● **Work required**
Nothing may be changed. Give the entries below again exactly.

● **Material for this task**
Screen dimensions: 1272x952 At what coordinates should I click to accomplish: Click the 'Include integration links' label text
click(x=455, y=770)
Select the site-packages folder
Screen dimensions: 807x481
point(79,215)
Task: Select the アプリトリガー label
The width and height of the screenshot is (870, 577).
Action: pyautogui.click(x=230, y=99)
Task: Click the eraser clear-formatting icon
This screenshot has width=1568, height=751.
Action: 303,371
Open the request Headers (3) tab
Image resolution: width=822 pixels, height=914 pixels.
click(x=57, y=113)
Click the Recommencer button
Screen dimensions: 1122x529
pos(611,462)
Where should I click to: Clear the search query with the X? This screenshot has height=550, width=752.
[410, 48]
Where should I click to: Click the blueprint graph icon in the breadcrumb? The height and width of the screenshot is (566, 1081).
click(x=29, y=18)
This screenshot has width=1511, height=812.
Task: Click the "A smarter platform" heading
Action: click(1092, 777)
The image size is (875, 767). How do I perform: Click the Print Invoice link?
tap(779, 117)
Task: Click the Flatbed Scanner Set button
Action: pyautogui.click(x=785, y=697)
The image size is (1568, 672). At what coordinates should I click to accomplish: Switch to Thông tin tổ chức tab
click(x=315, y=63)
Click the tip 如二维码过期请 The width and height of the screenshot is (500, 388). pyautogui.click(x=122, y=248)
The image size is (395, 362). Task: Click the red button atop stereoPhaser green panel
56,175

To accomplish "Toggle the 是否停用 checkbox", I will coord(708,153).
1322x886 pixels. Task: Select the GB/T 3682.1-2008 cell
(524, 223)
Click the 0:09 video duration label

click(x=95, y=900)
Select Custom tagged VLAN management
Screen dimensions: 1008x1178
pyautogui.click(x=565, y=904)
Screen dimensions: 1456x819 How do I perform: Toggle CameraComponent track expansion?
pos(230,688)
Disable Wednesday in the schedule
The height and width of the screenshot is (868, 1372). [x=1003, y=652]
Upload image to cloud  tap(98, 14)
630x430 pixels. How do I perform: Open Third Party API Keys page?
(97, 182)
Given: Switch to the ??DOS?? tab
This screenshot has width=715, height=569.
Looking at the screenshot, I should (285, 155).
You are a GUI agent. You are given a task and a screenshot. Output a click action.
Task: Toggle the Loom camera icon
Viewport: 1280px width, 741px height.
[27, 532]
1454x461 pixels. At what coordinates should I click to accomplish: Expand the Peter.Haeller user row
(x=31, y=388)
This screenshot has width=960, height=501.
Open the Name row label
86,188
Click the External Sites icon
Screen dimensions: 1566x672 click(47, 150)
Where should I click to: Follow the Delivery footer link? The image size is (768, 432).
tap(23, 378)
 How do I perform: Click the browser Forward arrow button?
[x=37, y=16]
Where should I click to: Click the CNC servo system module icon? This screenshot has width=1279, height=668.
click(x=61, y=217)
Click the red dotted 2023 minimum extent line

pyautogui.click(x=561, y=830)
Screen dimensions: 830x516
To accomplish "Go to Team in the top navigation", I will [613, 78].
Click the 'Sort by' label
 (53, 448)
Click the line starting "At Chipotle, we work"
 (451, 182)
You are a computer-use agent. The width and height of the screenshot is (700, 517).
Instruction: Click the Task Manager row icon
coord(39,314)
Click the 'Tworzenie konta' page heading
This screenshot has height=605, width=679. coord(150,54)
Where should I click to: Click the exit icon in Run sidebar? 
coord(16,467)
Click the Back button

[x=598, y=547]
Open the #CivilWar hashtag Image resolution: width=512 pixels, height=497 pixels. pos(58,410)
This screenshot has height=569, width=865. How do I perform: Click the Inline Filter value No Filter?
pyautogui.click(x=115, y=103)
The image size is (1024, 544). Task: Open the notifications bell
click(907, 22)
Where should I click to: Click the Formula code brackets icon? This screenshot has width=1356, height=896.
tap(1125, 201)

● **Written response**
Screen dimensions: 1272x952 At what coordinates should I click to accomplish: Click the 'Include integration links' label text
click(x=455, y=770)
Select the site-packages folder
Screen dimensions: 807x481
point(79,215)
Task: Select the アプリトリガー label
The width and height of the screenshot is (870, 577).
Action: pyautogui.click(x=230, y=99)
Task: Click the eraser clear-formatting icon
This screenshot has width=1568, height=751.
Action: 303,371
Open the request Headers (3) tab
Image resolution: width=822 pixels, height=914 pixels.
click(x=57, y=113)
Click the Recommencer button
Screen dimensions: 1122x529
pos(611,462)
Where should I click to: Clear the search query with the X? This screenshot has height=550, width=752.
[410, 48]
Where should I click to: Click the blueprint graph icon in the breadcrumb? The height and width of the screenshot is (566, 1081).
click(x=29, y=18)
This screenshot has width=1511, height=812.
Task: Click the "A smarter platform" heading
Action: click(1092, 777)
The image size is (875, 767). How do I perform: Click the Print Invoice link?
tap(779, 117)
Task: Click the Flatbed Scanner Set button
Action: pyautogui.click(x=785, y=697)
The image size is (1568, 672). At what coordinates should I click to accomplish: Switch to Thông tin tổ chức tab
click(x=315, y=63)
Click the tip 如二维码过期请 The width and height of the screenshot is (500, 388). pyautogui.click(x=122, y=248)
The image size is (395, 362). Task: Click the red button atop stereoPhaser green panel
56,175

To accomplish "Toggle the 是否停用 checkbox", I will coord(708,153).
1322x886 pixels. Task: Select the GB/T 3682.1-2008 cell
(524, 223)
Click the 0:09 video duration label

click(x=95, y=900)
Select Custom tagged VLAN management
Screen dimensions: 1008x1178
pyautogui.click(x=565, y=904)
Screen dimensions: 1456x819 How do I perform: Toggle CameraComponent track expansion?
pos(230,688)
Disable Wednesday in the schedule
The height and width of the screenshot is (868, 1372). [x=1003, y=652]
Upload image to cloud  tap(98, 14)
630x430 pixels. How do I perform: Open Third Party API Keys page?
(97, 182)
Given: Switch to the ??DOS?? tab
This screenshot has width=715, height=569.
Looking at the screenshot, I should (285, 155).
You are a GUI agent. You are given a task and a screenshot. Output a click action.
Task: Toggle the Loom camera icon
Viewport: 1280px width, 741px height.
[27, 532]
1454x461 pixels. At what coordinates should I click to accomplish: Expand the Peter.Haeller user row
(x=31, y=388)
This screenshot has width=960, height=501.
Open the Name row label
86,188
Click the External Sites icon
Screen dimensions: 1566x672 click(47, 150)
Where should I click to: Follow the Delivery footer link? The image size is (768, 432).
tap(23, 378)
 How do I perform: Click the browser Forward arrow button?
[x=37, y=16]
Where should I click to: Click the CNC servo system module icon? This screenshot has width=1279, height=668.
click(x=61, y=217)
Click the red dotted 2023 minimum extent line

pyautogui.click(x=561, y=830)
Screen dimensions: 830x516
To accomplish "Go to Team in the top navigation", I will [613, 78].
Click the 'Sort by' label
 (53, 448)
Click the line starting "At Chipotle, we work"
 (451, 182)
You are a computer-use agent. The width and height of the screenshot is (700, 517).
Instruction: Click the Task Manager row icon
coord(39,314)
Click the 'Tworzenie konta' page heading
This screenshot has height=605, width=679. coord(150,54)
Where should I click to: Click the exit icon in Run sidebar? 
coord(16,467)
Click the Back button

[x=598, y=547]
Open the #CivilWar hashtag Image resolution: width=512 pixels, height=497 pixels. pos(58,410)
This screenshot has height=569, width=865. How do I perform: Click the Inline Filter value No Filter?
pyautogui.click(x=115, y=103)
The image size is (1024, 544). Task: Open the notifications bell
click(907, 22)
Where should I click to: Click the Formula code brackets icon? This screenshot has width=1356, height=896.
tap(1125, 201)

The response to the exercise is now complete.